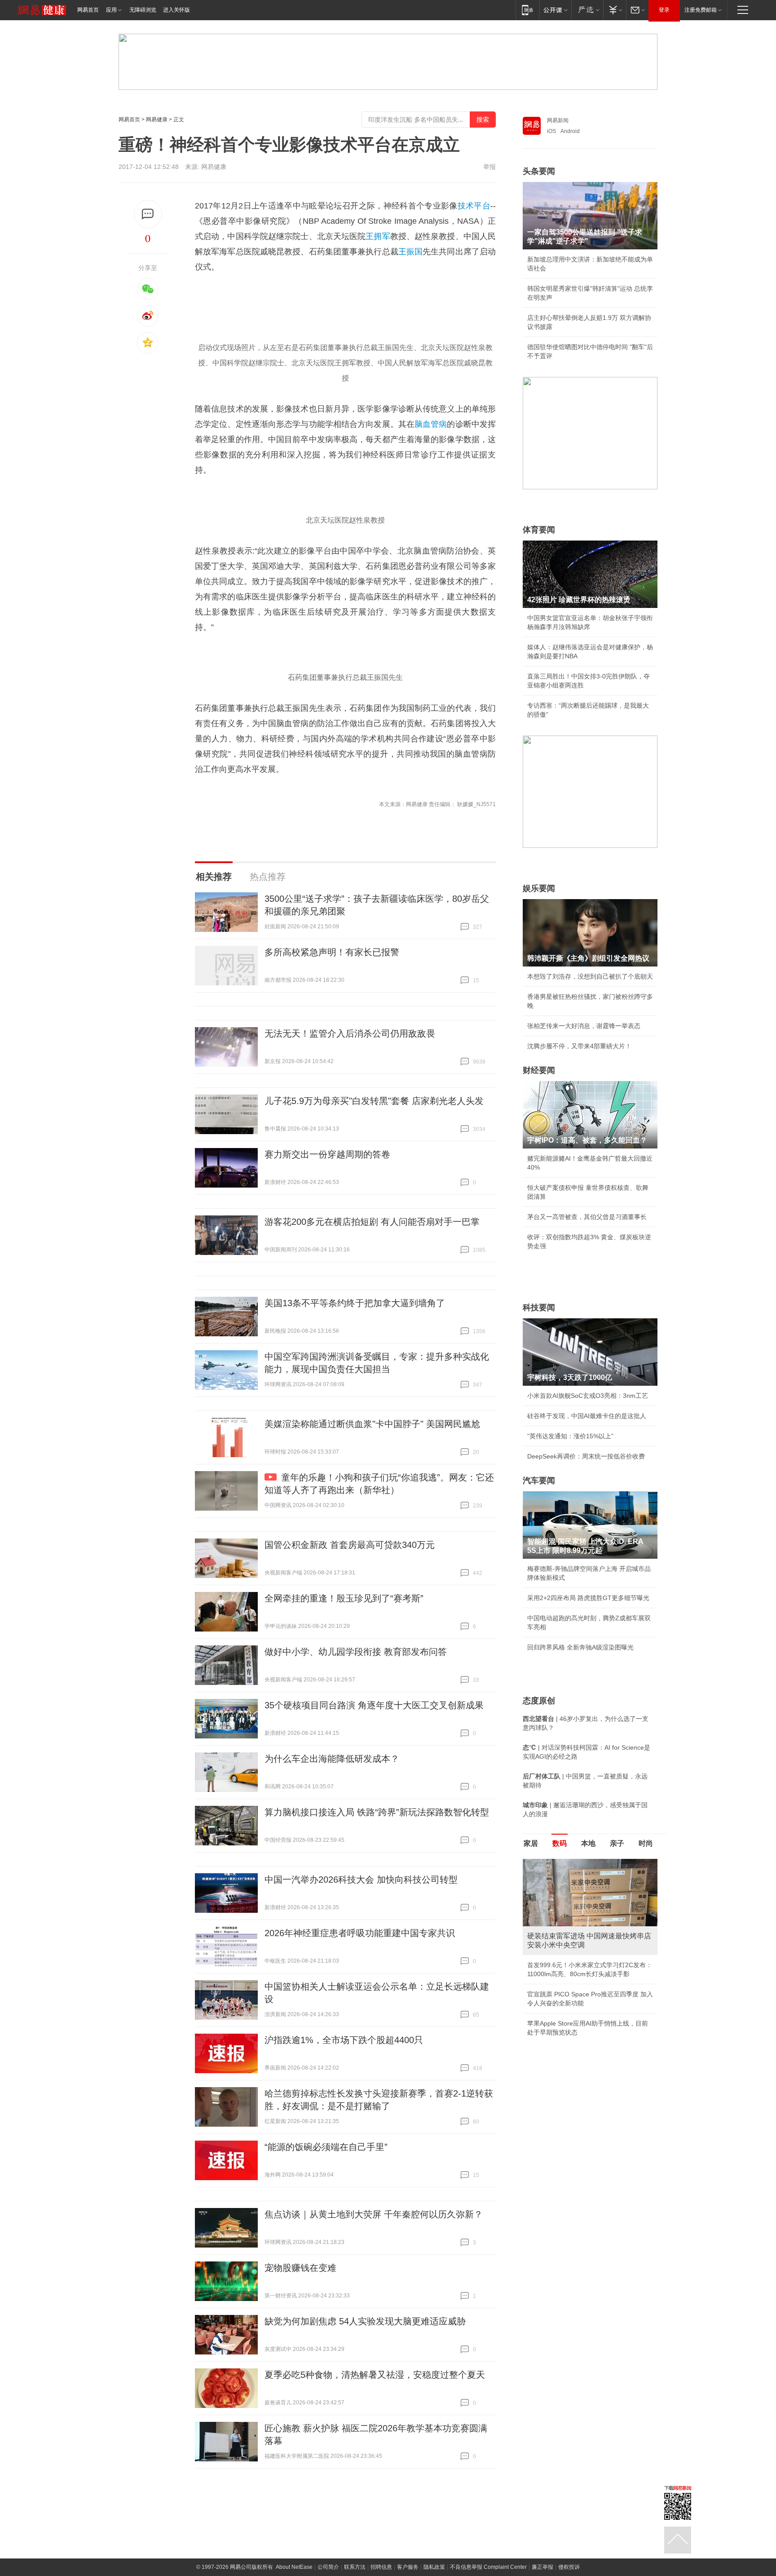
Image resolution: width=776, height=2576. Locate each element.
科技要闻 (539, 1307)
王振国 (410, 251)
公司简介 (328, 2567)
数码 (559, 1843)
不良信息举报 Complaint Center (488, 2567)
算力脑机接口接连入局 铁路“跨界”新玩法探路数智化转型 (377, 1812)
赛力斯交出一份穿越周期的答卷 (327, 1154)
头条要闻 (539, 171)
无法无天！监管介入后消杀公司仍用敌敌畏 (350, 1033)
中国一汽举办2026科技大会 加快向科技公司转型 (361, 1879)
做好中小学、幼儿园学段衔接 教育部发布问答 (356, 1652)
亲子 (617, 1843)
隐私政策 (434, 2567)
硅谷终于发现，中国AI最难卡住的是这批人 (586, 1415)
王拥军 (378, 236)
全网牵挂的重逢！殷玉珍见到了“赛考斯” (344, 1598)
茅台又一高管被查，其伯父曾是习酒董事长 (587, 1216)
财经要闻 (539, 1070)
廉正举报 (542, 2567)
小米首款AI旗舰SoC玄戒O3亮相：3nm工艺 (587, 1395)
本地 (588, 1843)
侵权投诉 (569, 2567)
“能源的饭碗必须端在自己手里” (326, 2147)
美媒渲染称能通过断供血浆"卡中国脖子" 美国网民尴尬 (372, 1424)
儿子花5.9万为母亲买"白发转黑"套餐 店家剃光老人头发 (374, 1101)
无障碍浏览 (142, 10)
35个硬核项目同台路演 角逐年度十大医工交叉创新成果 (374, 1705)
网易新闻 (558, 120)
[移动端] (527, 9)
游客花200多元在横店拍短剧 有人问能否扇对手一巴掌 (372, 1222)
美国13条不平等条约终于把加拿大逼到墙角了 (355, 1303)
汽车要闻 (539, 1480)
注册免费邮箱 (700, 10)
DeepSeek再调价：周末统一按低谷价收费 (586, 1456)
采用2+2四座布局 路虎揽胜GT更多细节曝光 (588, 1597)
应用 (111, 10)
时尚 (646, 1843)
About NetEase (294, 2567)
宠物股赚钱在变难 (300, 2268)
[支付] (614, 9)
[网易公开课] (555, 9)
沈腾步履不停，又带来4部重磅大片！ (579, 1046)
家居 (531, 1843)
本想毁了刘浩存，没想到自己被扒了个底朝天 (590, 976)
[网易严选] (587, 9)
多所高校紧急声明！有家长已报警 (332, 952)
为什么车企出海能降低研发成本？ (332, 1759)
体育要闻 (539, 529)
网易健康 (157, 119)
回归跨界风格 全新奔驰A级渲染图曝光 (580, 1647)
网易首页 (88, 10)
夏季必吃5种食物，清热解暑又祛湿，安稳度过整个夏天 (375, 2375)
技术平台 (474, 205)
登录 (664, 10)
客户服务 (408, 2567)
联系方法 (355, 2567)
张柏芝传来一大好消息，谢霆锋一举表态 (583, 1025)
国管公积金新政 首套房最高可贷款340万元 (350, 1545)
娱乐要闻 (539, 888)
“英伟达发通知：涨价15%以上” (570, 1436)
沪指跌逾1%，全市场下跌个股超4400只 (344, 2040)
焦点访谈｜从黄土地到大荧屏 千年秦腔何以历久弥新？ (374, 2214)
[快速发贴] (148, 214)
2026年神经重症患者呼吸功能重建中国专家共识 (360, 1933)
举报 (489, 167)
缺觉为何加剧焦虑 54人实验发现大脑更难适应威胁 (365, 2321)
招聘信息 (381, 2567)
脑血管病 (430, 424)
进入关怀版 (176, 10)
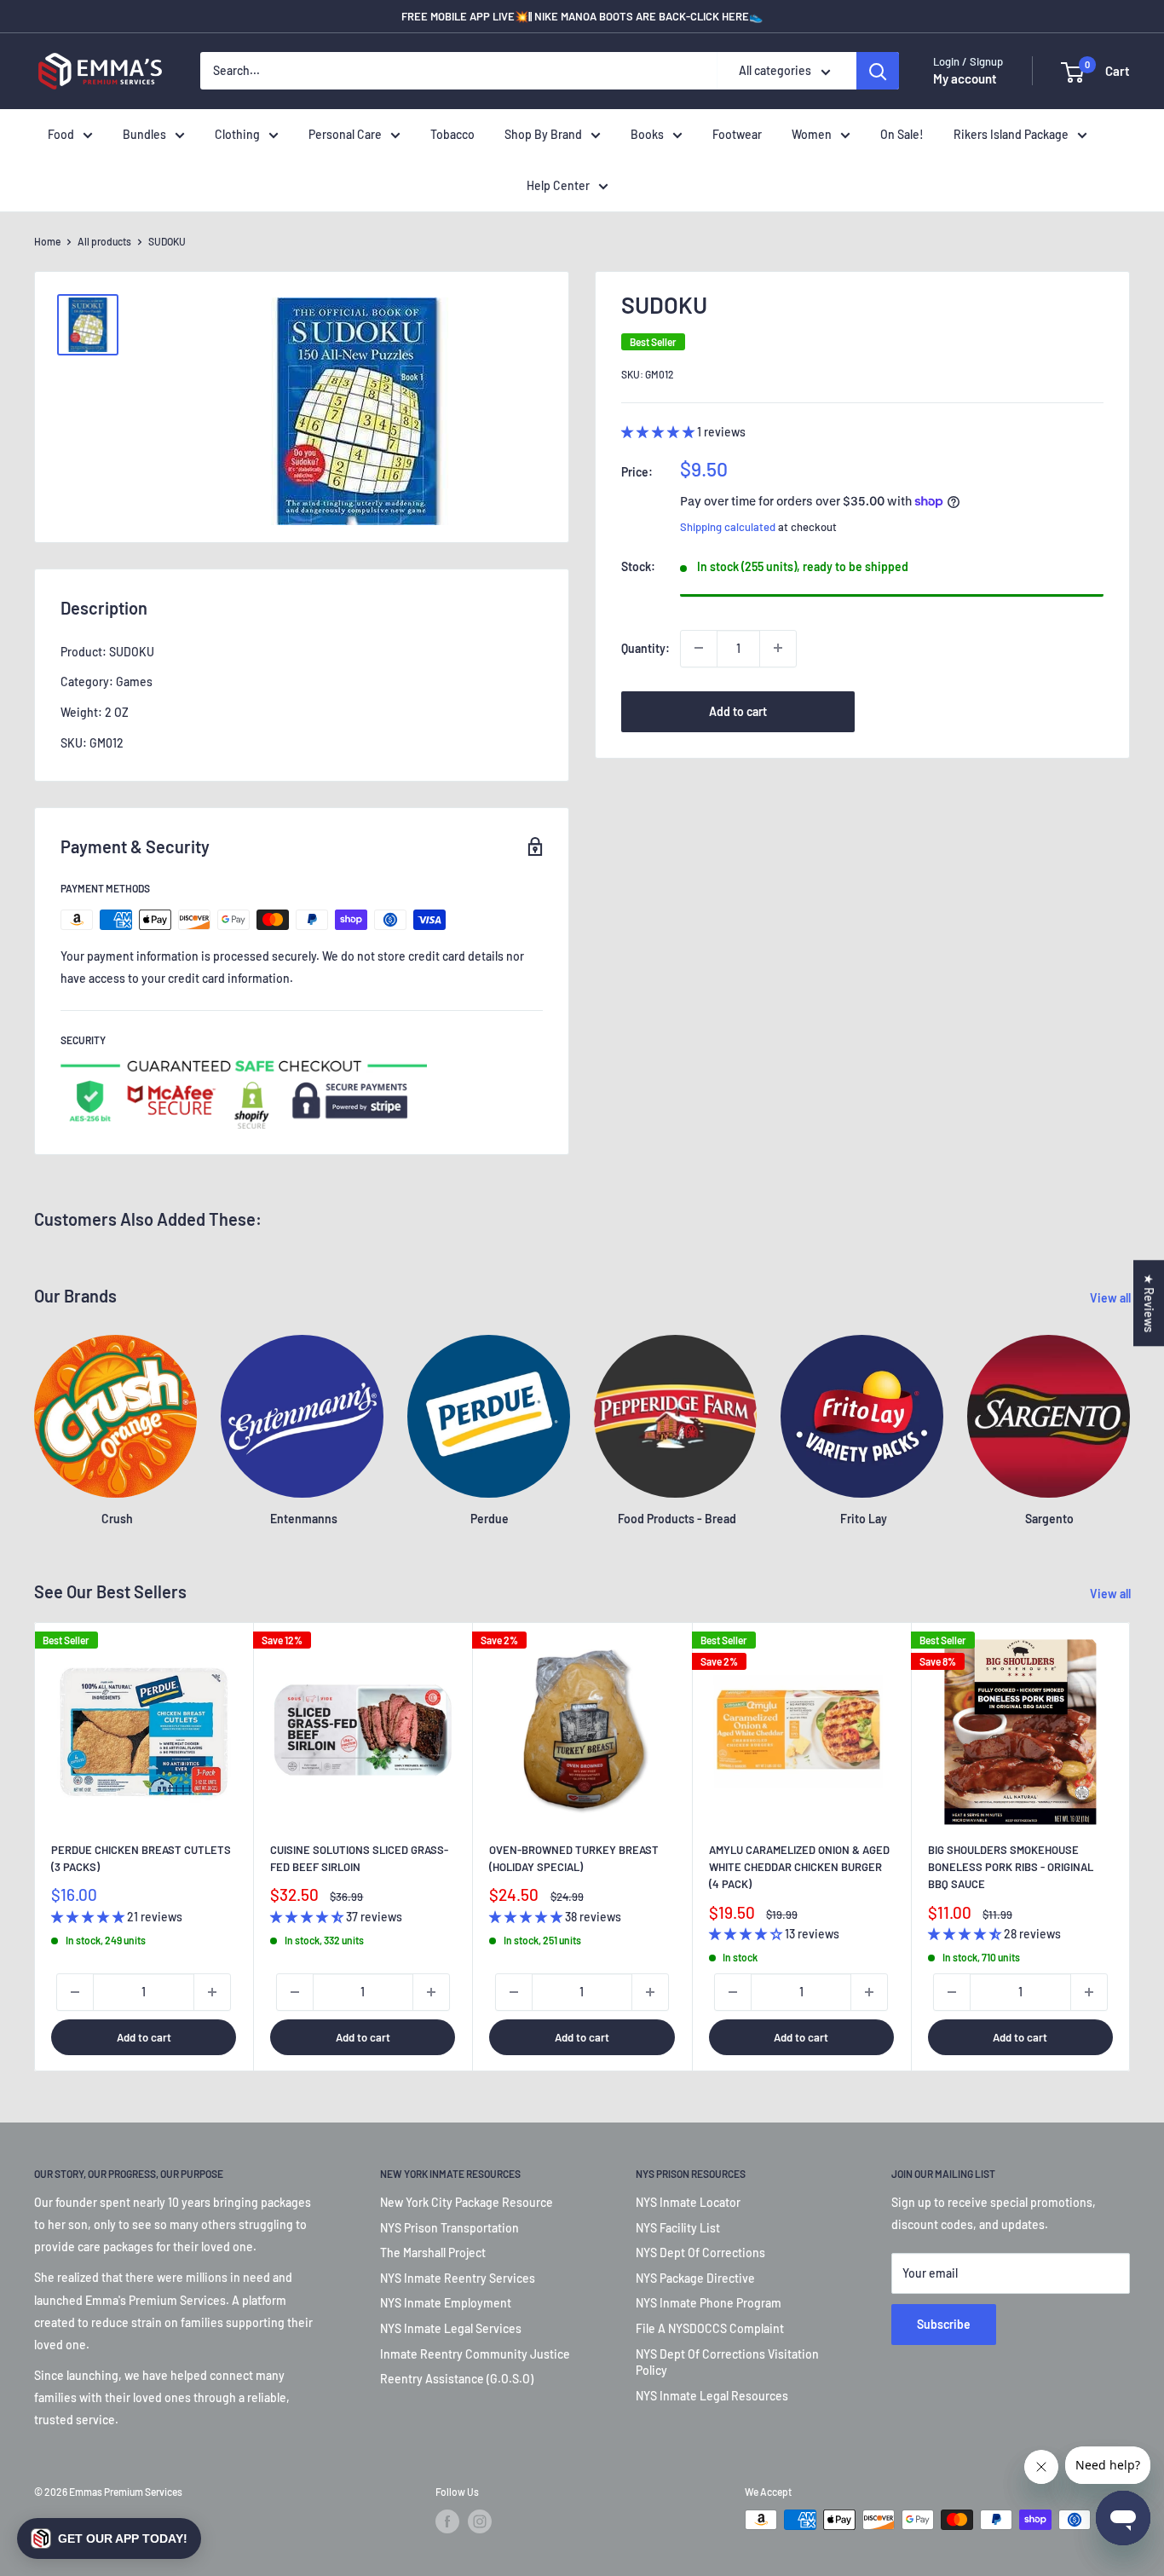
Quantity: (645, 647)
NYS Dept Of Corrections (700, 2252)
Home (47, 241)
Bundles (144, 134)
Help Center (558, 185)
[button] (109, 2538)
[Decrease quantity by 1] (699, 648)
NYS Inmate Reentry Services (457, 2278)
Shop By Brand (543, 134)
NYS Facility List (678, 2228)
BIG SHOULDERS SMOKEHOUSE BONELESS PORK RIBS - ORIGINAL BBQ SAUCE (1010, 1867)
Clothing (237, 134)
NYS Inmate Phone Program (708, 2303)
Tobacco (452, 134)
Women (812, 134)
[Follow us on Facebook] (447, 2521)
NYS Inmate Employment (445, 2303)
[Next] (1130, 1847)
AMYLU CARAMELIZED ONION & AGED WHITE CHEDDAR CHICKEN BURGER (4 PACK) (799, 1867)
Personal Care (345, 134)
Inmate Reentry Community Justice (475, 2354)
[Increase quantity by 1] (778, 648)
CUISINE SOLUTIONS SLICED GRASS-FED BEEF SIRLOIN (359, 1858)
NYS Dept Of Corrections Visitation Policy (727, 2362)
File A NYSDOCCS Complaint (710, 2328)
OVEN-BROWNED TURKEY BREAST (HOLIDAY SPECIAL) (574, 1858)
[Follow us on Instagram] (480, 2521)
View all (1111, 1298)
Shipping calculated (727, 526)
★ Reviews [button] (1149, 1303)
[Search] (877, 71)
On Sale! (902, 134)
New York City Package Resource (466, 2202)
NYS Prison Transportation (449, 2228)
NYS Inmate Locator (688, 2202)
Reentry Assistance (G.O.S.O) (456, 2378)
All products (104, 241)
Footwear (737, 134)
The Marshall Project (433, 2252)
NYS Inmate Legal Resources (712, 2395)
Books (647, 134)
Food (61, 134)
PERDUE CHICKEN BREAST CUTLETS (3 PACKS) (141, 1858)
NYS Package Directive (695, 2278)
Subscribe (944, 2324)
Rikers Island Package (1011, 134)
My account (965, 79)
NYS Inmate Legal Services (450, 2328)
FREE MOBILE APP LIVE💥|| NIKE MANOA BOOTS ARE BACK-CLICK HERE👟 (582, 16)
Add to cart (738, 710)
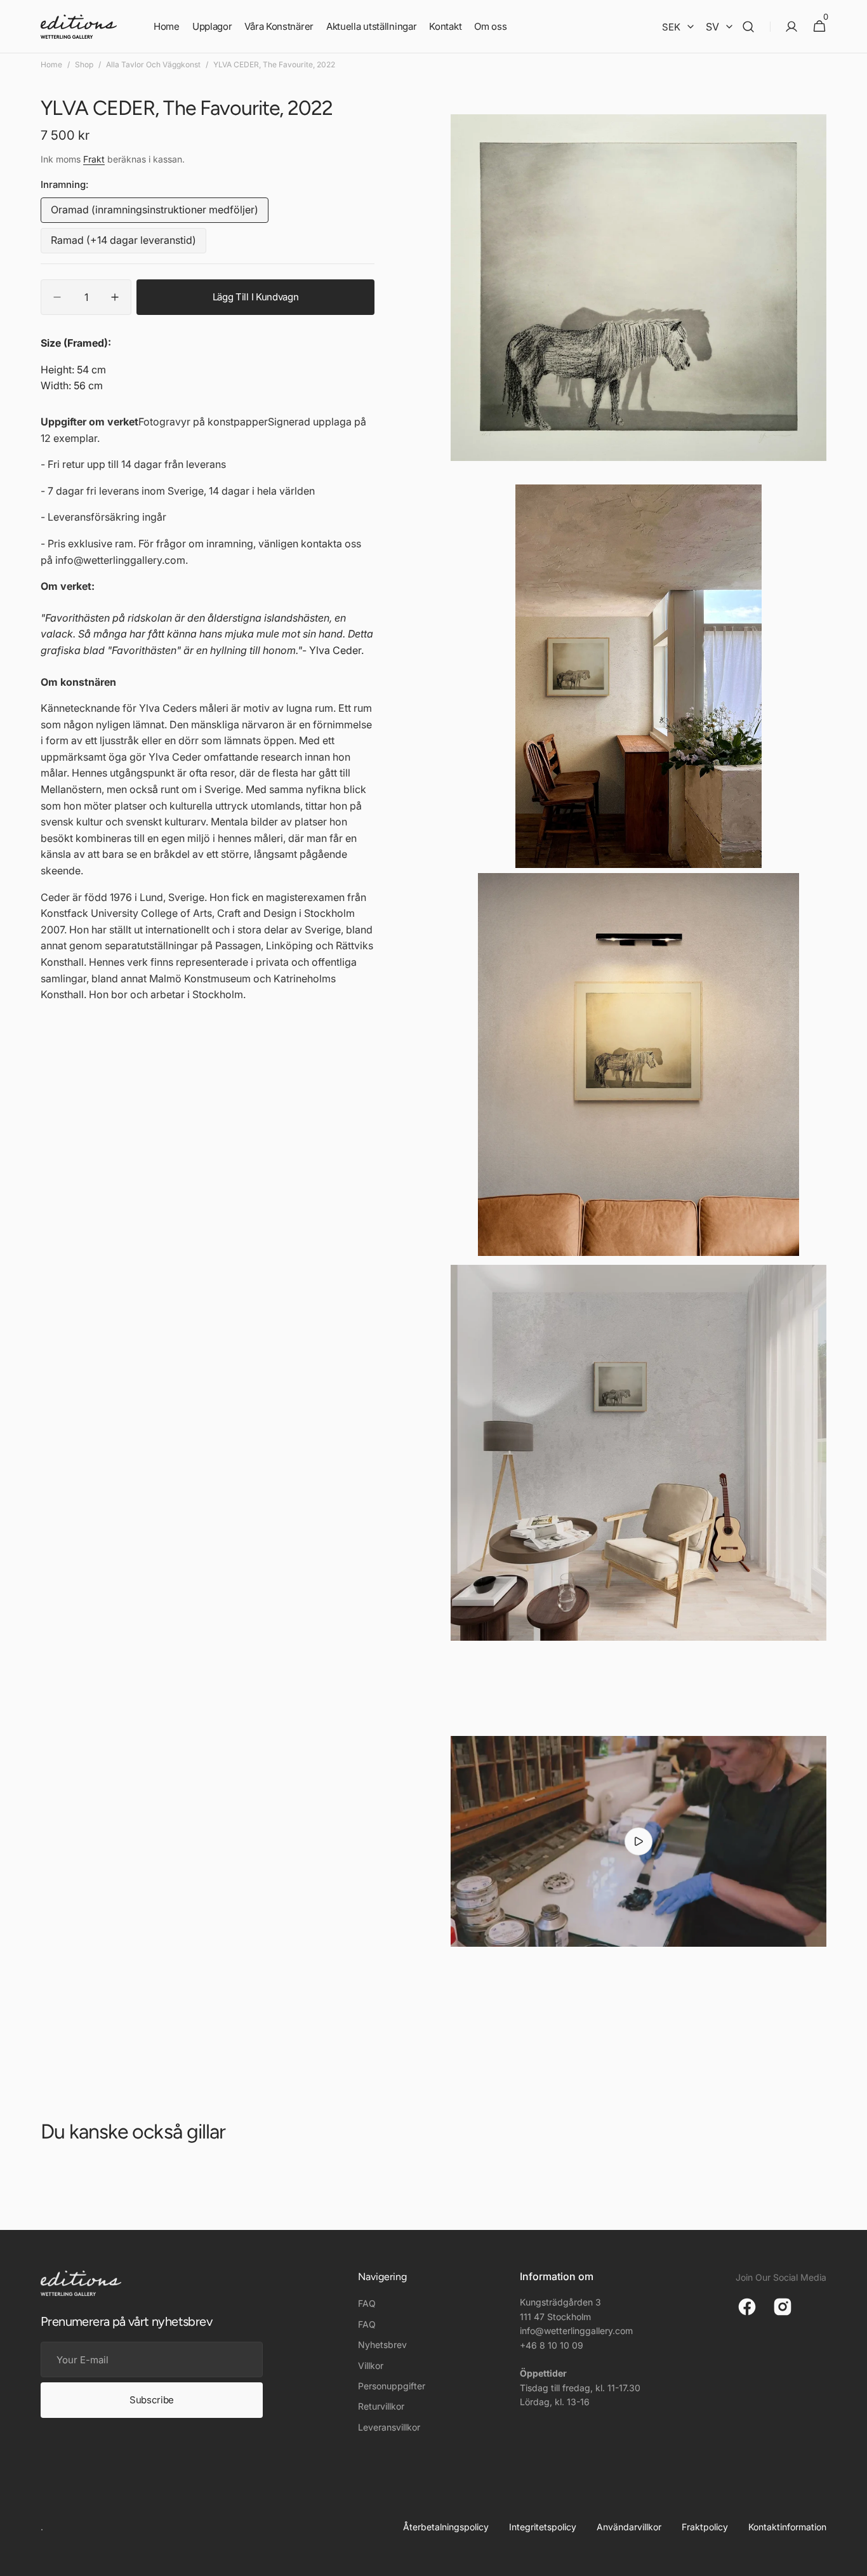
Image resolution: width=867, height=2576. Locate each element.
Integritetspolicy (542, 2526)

+ + +

◆ **TASK REQUIREMENTS**
In the records above, find each line holding "Image" and copy it.

◆ **ANSWER TO THE PROBLEM**
Image resolution: width=776, height=2576. Locate each element.
Image resolution: width=867, height=2576. Locate each element.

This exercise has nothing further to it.